Though still strictly speaking legal in nature, the merits of the decision taken to restore a surviving copy of the cornerstone of the Maltese legal system are far from being merely academic. Indeed, through this restoration, the chamber has made a tangible, significant contribution to the preservation of our island’s national memory.

The famous Del Dritto Municipale di Malta (Malta, 1784), often affectionately referred to as the Codice de Rohan, is the first proper codification of laws the island ever had. Its predecessor, the Leggi e Costituzioni Prammaticali (Naples, 1724) better known as the Codice de Vilhena, was not a proper codification, but rather a collection of ad hoc legislation brought into force from time to time.

In 1776, Grand Master Emanuel de Rohan Polduc, one of Malta’s more enlightened absolute sovereigns, convened a chapter general during which legislative reform was high on the agenda. De Rohan intended to carry out the necessary reforms through a thorough restructuring of the courts and by revising laws.

Initially, the Grand Master looked beyond our shores for an able jurist to take on the mammoth task.

The last time the book had received some desperately-needed care was in the 1920s

But, following a deeply unfriendly spat between his choice, Giandonato Rogadeo, and the rest of the island, De Rohan turned instead to Federigo Gatto and Antonio Micallef, a professor of civil law at the University of Malta.

The code includes sections regulating crimes such as homicide and rape, civil matters, and even commercial and maritime affairs. It includes laws on duels and slavery, but did away with the laws on torture still present in the Codice de Vilhena. Hundreds of copies were printed and the Codice, or at least parts of it, were used well into the British occupation of the island, making it one of the most instrumental publications ever printed on our island.

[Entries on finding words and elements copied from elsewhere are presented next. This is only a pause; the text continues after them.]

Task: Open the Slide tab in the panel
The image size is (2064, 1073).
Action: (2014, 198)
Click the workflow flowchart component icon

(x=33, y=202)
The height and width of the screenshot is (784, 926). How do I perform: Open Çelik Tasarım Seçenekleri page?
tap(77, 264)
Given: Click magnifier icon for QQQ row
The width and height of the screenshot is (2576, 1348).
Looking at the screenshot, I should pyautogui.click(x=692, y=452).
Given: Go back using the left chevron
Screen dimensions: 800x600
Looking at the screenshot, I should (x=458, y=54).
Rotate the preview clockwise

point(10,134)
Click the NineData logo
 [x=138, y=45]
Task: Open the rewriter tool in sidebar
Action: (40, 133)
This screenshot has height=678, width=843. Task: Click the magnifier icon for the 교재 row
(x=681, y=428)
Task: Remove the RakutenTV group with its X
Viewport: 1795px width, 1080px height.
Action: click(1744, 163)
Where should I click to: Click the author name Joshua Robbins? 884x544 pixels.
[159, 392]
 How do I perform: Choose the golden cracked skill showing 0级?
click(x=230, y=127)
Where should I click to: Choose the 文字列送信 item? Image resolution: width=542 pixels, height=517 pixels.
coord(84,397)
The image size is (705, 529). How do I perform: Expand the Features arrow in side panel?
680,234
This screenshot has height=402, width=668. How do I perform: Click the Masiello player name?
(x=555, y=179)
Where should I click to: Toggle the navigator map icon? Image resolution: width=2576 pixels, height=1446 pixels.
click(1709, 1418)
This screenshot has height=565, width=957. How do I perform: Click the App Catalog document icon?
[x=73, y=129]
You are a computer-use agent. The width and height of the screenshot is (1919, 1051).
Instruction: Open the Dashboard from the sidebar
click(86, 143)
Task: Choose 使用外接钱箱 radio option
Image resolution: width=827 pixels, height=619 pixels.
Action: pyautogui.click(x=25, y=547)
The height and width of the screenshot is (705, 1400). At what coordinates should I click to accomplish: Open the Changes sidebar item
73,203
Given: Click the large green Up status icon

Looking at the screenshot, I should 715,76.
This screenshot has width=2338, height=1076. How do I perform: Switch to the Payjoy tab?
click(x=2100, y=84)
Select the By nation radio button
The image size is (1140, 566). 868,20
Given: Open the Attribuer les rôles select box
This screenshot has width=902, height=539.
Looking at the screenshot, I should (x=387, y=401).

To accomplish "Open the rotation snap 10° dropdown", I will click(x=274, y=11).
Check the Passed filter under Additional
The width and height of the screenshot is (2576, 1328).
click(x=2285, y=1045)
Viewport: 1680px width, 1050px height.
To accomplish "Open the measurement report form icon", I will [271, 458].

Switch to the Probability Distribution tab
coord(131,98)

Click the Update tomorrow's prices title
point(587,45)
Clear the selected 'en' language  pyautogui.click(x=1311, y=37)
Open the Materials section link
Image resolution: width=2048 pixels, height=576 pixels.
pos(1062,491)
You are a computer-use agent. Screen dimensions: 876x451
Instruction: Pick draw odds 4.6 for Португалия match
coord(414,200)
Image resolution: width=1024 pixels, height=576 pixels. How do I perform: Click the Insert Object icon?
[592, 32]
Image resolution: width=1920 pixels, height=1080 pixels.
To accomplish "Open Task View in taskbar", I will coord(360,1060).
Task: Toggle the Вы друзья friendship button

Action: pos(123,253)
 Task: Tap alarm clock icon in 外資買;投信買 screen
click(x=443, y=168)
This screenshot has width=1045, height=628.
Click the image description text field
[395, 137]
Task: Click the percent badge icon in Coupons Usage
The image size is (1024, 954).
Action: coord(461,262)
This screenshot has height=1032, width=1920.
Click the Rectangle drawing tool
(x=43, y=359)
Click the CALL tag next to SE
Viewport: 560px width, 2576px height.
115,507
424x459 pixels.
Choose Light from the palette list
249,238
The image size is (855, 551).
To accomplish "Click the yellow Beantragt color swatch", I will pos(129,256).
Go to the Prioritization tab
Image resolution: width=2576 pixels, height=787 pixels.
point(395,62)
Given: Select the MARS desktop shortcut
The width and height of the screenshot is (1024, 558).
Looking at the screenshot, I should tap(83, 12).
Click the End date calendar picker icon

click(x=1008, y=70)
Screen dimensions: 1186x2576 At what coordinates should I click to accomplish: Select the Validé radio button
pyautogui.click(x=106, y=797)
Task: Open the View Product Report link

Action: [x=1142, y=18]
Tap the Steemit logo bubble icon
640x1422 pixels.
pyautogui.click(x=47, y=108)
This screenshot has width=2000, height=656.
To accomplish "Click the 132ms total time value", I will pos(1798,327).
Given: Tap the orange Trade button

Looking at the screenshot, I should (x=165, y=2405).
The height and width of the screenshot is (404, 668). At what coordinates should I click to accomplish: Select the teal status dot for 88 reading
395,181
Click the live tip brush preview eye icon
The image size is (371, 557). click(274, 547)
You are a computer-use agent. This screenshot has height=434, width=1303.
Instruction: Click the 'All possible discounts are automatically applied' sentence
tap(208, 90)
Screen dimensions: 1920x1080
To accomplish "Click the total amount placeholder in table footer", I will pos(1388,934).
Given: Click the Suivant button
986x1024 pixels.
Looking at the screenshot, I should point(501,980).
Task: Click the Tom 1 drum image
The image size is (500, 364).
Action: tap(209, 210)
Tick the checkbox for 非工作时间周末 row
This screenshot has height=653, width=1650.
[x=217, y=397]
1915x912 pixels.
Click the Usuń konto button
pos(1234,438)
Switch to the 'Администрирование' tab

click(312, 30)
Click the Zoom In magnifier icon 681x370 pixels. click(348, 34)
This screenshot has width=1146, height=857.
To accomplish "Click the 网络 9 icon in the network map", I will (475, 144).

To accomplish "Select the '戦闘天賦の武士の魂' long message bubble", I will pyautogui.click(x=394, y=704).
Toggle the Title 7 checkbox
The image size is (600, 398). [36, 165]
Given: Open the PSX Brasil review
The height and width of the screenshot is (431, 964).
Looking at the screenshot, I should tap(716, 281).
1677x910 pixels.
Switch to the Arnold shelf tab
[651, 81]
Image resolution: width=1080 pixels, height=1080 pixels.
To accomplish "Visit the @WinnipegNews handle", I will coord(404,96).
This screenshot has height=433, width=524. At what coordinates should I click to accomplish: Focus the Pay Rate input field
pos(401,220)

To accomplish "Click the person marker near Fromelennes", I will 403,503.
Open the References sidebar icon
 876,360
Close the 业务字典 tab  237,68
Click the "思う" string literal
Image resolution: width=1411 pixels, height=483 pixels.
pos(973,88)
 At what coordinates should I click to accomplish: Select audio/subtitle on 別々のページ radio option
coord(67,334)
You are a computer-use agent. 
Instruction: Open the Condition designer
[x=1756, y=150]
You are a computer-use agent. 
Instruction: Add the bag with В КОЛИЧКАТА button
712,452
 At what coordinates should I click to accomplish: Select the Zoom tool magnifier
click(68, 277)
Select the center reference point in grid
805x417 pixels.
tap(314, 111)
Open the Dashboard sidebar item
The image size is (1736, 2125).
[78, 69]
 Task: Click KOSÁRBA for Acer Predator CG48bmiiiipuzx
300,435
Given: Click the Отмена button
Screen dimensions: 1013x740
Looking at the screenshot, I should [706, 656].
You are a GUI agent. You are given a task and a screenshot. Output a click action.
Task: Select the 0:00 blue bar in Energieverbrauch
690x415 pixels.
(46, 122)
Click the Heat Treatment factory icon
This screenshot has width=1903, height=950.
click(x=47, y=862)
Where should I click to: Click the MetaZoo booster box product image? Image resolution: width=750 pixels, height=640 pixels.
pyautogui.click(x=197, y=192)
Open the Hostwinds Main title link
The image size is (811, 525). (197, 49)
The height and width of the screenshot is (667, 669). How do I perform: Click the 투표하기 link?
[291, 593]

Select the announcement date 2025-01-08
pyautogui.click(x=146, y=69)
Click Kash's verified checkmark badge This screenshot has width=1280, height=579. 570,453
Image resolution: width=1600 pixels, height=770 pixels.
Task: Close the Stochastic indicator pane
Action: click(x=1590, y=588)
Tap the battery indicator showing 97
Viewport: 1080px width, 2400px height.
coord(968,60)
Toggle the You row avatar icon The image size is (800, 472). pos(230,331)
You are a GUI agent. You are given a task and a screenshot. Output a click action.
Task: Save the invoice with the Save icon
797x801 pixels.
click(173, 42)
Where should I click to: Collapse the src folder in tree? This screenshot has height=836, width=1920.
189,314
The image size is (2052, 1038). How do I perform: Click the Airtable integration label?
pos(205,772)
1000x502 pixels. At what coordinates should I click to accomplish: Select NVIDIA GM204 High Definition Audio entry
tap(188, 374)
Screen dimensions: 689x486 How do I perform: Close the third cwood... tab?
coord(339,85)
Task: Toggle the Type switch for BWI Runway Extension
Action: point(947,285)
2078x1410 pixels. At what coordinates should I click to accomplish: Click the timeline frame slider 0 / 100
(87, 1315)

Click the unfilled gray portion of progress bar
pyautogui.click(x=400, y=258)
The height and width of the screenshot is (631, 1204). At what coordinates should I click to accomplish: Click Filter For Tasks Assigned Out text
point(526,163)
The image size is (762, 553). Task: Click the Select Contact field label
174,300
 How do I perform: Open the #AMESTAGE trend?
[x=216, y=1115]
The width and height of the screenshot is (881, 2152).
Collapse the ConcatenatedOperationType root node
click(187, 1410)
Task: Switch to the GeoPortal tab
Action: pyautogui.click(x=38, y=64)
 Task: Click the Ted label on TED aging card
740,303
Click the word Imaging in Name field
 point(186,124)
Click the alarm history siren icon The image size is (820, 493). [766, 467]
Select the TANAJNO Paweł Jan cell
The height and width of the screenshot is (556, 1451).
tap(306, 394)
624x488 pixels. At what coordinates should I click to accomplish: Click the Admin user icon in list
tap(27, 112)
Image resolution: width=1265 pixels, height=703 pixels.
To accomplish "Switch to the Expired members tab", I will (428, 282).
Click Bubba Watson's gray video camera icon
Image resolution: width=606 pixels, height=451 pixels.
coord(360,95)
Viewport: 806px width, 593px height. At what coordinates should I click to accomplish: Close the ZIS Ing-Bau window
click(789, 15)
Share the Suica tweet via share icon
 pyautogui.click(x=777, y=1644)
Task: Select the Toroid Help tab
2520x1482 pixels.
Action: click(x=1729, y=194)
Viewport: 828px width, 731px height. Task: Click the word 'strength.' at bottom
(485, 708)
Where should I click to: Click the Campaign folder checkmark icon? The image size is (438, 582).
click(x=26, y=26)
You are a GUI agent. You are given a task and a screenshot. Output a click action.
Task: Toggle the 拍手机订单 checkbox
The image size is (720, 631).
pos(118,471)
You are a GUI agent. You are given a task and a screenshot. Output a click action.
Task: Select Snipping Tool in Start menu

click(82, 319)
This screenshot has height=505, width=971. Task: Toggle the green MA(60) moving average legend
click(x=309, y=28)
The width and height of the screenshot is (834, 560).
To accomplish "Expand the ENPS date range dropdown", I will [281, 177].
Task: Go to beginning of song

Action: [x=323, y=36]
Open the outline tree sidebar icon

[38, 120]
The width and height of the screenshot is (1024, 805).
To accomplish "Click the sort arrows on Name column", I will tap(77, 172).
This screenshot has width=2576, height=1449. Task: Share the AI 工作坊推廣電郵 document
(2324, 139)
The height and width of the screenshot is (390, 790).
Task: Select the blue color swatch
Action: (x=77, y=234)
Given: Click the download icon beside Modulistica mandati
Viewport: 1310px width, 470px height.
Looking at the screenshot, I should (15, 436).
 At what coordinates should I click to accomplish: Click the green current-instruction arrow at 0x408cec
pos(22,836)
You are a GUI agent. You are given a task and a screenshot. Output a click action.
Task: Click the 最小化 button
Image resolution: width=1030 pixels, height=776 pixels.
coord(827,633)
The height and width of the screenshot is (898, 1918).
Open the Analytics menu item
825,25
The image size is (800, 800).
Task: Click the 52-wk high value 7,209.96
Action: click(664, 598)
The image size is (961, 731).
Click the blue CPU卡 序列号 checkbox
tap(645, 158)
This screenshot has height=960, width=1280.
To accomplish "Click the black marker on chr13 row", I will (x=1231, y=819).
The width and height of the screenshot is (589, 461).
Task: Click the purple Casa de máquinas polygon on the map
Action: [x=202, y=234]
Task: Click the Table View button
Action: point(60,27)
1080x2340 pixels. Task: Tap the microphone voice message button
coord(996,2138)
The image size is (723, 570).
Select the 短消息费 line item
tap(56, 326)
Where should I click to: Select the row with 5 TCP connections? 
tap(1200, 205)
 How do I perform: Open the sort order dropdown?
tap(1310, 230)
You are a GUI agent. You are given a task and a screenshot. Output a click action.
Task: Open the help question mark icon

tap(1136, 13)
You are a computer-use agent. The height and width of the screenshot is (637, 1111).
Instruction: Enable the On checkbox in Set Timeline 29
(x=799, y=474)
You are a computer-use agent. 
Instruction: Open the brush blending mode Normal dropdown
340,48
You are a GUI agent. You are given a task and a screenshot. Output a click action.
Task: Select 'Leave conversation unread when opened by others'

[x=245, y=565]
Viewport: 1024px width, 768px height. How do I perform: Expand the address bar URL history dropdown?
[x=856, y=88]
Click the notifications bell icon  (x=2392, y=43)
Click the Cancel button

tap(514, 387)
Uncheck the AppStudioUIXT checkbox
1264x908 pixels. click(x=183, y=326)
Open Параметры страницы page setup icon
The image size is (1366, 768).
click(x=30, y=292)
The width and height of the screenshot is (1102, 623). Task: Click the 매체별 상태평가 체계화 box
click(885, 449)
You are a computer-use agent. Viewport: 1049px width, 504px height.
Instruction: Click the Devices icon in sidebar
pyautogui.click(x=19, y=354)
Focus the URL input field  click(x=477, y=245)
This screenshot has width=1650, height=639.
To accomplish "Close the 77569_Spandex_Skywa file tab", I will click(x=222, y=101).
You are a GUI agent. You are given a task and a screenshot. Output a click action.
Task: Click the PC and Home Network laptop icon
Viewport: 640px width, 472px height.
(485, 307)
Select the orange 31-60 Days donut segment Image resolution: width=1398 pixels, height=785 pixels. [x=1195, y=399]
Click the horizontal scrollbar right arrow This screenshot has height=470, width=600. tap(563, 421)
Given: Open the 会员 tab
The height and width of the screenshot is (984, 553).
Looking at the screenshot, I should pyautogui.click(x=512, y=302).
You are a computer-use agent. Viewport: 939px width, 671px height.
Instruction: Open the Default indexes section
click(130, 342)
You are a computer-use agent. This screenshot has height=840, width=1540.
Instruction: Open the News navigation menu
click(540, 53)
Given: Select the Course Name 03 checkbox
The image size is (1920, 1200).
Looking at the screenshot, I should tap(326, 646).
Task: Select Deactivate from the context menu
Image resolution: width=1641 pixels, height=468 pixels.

The restoration of the book must have been challenging, to say the least. The last time the book had received some desperately-needed care was in the 1920s when it was inappropriately bound preventing the book from being opened freely and fully. The paper is luckily far from brittle, but suffered greatly from the careless use of sticky tape intended to plug up the considerable wormholes scattered throughout.

The overall poor condition of the book, ironically exacerbated by the repairs, meant that the book had to be taken apart entirely.

The tape was laboriously scraped off the paper and the wormholes painstakingly filled in. Once the pages had been taken care of, the book was reassembled and stitched back together. Finally, it was rebound in dark leather with the Grand Master’s coat of arms stencilled in gold.

Following a decision by the Chamber of Advocates to restore the Library on its premises, members of the Junior Chamber discovered this copy of the ‘Code de Rohan’ whilst volunteering to catalogue the books. On their initiative a sponsor was sourced and this project was possible thanks to the generous financial support of Camilleri Preziosi Advocates.